In sum, the dust has yet to settle on this one with some subsequent authors following Raph's 2007 paper (e.g. Rapp Py-Daniel 2008) and others either Ferraris' 2007 paper or Rodriguez and Reis' 2008 paper.
-Shane
Re: What is my Catfish
Posted: 15 Feb 2012, 20:58
by MatsP
And to clarify my statement. My comment was not an assertion as to the validity of either name, but rather that we should not have BOTH Hemiloricaria and Rineloricaria for one and the same species. We currently have it as Hemiloricaria lanceolata, this may change in the future. The Rineloricaria entry was added by mistake.
--
Mats
Re: What is my Catfish
Posted: 15 Feb 2012, 21:09
by Jools
Sorry, what was the 2007 paper?
Cheers
Jools
Re: What is my Catfish
Posted: 15 Feb 2012, 21:22
by racoll
Sorry, what was the 2007 paper?
I assume it was:
RAPHAEL COVAIN & SONIA FISCH-MULLER (2007). The genera of the Neotropical armored catfish subfamily Loricariinae (Siluriformes: Loricariidae): a practical key and synopsis.
Zootaxa 1462: 1-40.
Bear in mind also that publication can take a long time after the manuscript has been drafted, so something published in 2008 that seemingly "ignores" a work in 2007 might just be due to discrepancies in the review, editorial, and publishing processes.
Re: What is my Catfish
Posted: 16 Feb 2012, 09:42
by Raph
Hi,
Exact. Moreover, if you look at the tree we published with Monica and Hernan when we described Fonchiiloricaria nanodon in 2011, you can see that we labelled all species (only 3 for this publication, the topic was not Rineloricaria) as Rineloricaria including R. lanceolata, R. platyura (both placed in Hemiloricaria by Isbrücker), and R. oswaldoi (= R. sp. Tocantins in my 2008 publication). The phylogenetic position of R. platyura as sister group of R. oswaldoi renders Hemiloricaria paraphyletic.

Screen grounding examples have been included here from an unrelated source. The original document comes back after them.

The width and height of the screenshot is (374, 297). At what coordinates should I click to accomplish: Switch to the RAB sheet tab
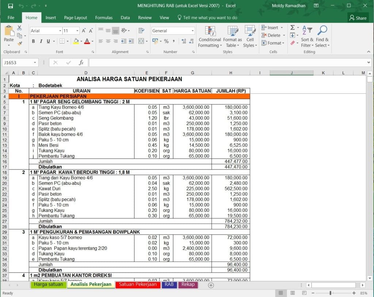169,285
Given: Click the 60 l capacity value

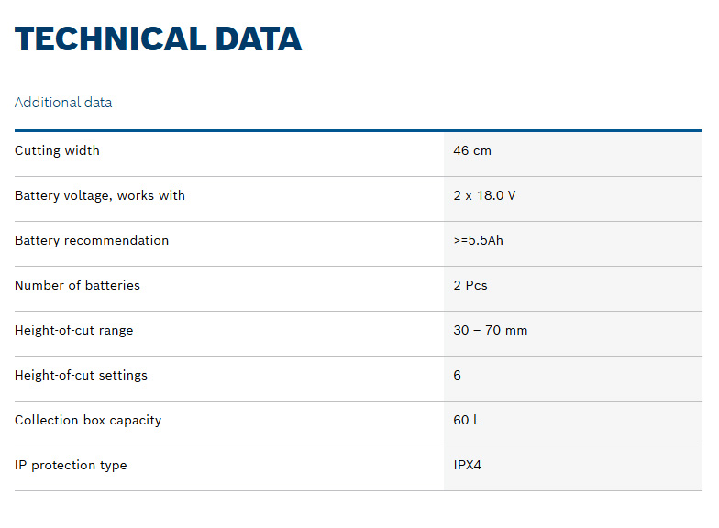Looking at the screenshot, I should 465,420.

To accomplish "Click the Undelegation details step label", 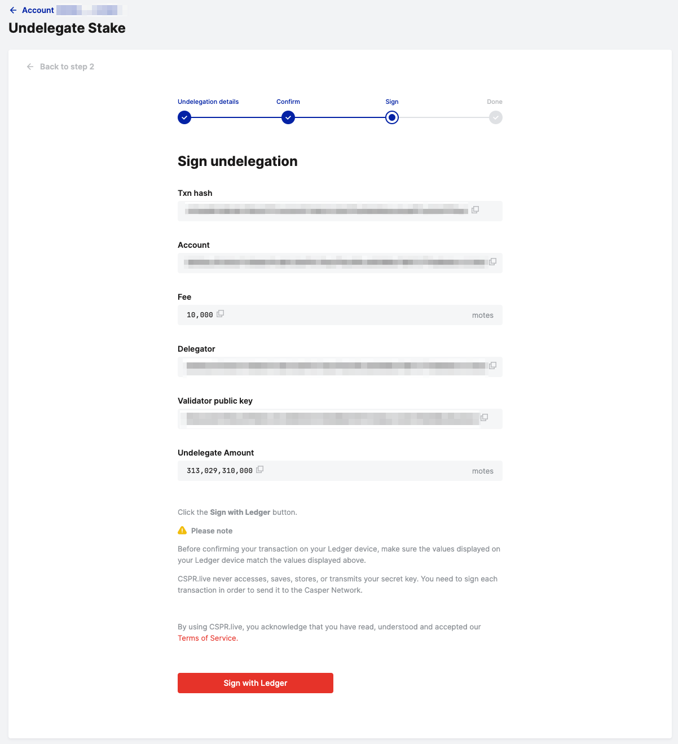I will (x=208, y=102).
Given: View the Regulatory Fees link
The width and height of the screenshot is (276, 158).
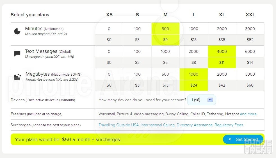Looking at the screenshot, I should (x=229, y=125).
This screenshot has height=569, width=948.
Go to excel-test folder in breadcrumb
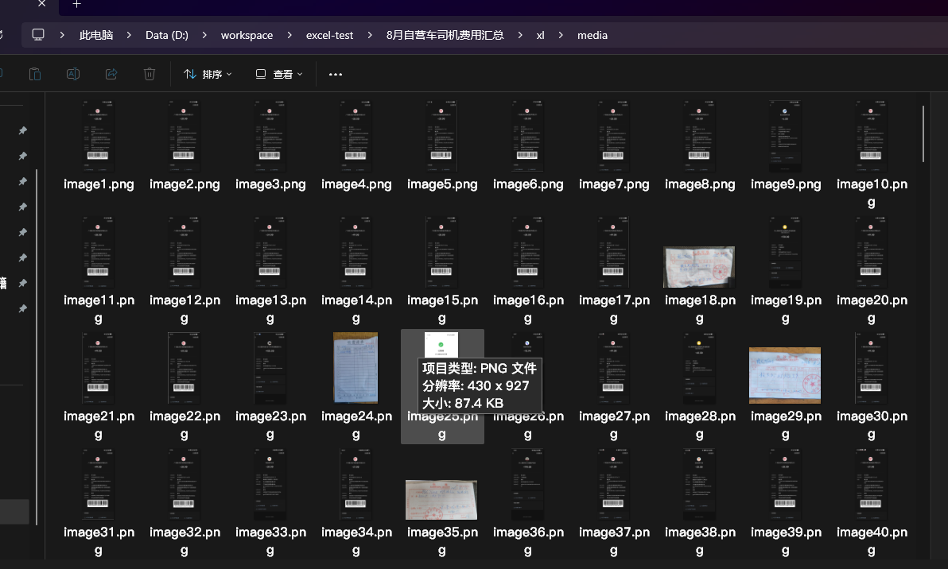pos(329,35)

Hope this helps a little bit
Cheers
Raph.
Re: What is my Catfish
Posted: 17 Feb 2012, 06:15
by racoll
I don't see a good reason why PC doesn't follow Raph's work.
This also should probably be split off into a new topic, in case it gets forgotten and buried.
Re: What is my Catfish
Posted: 17 Feb 2012, 07:18
by Jools
racoll wrote:I don't see a good reason why PC doesn't follow Raph's work.
This also should probably be split off into a new topic, in case it gets forgotten and buried.
I agree on both counts Rupert. Maybe even it's something you could jot down quickly in the catelog forum? There is a job here to write-up, move/rename, add synonyms and clean-up. I will volunteer for the clean-up (which is not a small job - I need to check every article, there are ~500).